Попов принял не сразу; про то, что Татаров состоял секретным сотрудником Петербургской охранки и освещал эсеров лично Лопухину, бывшему до недавнего времени директором департамента, он не знал, да и не мог знать. Лишь когда ротмистр Сушков, побеседовавший с Татаровым, сообщил об этом полковнику — «агент, в панике и страхе, открылся», — состоялась беседа.
— Как же вы эдак-то расконспирировались первому встречному? — удивился Попов. — Негоже эдак-то, Николай Юрьевич, непорядок получается.
— За вами бы гонялись — открылись бы кому угодно, — ответил Татаров. — Надо что-то предпринимать, господин полковник, немедленно предпринимать.
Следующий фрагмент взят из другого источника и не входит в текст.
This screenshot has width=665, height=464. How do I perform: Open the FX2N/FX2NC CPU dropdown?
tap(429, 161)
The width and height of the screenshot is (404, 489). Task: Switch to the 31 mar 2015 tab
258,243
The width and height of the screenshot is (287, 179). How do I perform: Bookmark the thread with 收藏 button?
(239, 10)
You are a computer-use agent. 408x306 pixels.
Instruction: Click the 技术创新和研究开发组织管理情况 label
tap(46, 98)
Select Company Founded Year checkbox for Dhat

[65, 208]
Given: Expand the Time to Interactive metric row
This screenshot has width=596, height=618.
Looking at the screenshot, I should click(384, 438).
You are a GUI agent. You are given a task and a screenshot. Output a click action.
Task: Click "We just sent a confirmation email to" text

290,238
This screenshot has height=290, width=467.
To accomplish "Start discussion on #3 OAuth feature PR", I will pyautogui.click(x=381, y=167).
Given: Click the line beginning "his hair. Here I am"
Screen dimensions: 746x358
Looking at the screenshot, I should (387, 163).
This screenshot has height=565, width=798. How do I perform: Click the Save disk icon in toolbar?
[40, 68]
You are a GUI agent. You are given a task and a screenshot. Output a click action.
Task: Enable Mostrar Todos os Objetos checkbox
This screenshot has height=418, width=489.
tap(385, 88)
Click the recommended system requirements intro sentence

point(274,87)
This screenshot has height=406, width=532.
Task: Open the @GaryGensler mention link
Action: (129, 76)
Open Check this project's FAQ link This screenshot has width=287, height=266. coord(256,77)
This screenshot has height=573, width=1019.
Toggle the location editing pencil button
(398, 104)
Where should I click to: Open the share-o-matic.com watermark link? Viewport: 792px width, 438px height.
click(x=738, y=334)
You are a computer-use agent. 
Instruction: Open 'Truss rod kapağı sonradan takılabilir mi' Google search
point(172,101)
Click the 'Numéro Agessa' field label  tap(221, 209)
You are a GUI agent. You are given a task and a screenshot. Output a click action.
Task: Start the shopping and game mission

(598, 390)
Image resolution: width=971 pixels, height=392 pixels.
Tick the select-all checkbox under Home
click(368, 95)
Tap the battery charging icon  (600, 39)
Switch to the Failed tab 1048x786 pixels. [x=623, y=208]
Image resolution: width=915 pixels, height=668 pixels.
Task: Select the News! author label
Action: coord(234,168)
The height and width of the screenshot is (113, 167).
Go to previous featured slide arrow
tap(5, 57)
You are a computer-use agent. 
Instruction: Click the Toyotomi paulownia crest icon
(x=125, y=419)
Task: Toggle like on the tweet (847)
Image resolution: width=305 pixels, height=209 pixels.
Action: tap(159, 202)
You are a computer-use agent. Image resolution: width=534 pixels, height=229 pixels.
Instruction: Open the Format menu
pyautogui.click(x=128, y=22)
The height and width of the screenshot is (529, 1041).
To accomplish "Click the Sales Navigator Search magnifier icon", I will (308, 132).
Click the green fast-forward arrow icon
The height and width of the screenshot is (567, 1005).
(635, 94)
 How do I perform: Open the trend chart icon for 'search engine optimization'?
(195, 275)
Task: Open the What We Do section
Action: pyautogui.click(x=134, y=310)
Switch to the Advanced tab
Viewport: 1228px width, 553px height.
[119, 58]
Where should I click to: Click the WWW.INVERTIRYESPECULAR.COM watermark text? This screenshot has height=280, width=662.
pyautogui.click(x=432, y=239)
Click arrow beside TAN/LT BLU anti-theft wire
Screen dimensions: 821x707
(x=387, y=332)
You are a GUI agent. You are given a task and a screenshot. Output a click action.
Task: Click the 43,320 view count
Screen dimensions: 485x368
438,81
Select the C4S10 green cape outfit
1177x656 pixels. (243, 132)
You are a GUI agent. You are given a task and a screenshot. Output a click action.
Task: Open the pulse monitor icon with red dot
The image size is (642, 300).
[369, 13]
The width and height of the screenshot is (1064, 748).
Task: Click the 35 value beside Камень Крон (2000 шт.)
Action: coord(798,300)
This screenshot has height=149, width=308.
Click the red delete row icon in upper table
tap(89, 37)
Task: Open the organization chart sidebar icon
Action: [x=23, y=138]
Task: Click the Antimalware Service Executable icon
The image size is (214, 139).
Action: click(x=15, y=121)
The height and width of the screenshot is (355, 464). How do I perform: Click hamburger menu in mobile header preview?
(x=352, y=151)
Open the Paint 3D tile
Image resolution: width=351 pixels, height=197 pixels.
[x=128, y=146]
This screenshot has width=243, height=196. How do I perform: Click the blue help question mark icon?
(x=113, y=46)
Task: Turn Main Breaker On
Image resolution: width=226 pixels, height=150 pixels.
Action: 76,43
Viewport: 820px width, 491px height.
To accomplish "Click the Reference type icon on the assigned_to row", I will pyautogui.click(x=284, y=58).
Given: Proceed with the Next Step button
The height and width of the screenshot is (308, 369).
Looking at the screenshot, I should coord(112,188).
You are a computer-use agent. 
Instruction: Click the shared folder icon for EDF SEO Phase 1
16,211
Я убежден, они сейчас вокруг охраны ходят, меня ждут, стрелять станут прямо на улице.
— Да не паникуйте, не надо, — поморщился Попов. — Мы хозяева в империи, а не они, слава богу. Кому охота веревку натягивать на шею собственными руками?
— Вы не знаете их, а я с ними жил бок о бок восемь лет! Я с Сазоновым дружил, с Каляевым! Азеф на все пойдет — лишь бы меня уничтожить!
— Почему? — подался вперед Попов: он слыхал, что Азеф, он же «Азиев», «Иван Николаевич», «Филиповский», «Раскин», «Виноградов», «Даниельсон», связан с охраною — об этом шепнул начальник особого отдела Ратаев, когда приезжал с инспекцией в Варшаву и принят был по высшему разряду, с апартаментами в особняке генерал-губернатора. — Откуда вам это известно? Кто сообщил?
Татаров споткнулся — страх сыграл с ним злую шутку: о своей работе против Азефа он не имел права говорить никому. Ему было так предписано
— строго-настрого. Истинных причин он, естественно, знать не мог, а они были в высшей мере интересными, показательными, объясняющими клоачную сущность царской охранки.
Дело заключалось в том, что в конце 1905 года начальником петербургского отдела стал генерал Александр Васильевич Герасимов, и стал он начальником охранки как раз в то время, когда был уволен в отставку директор Департамента полиции Алексей Александрович Лопухин: дворцовый комендант генерал Трепов вошел в его кабинет после гибели великого князя Сергея Александровича и бросил в лицо: «Убийца! » Именно он, Трепов, просил Лопухина выделить тридцать тысяч рублей золотом на усиление охраны Сергея Александровича — тот отказал: «Нас бомбисты шантажируют страхом, никто не посмеет поднять руку на его высочество, да и охраняем мы великого князя достаточно надежно». После того как Лопухина сбросили, Герасимов чертом ворвался в охранку, обозвал своих предшественников «гувернерами в белых перчатках» оттягал у «старичков» — Рачковского и Ратаева — лучшую агентуру (Азефа в первую очередь) и начал все мять под себя: «Я научу, как надо работать!»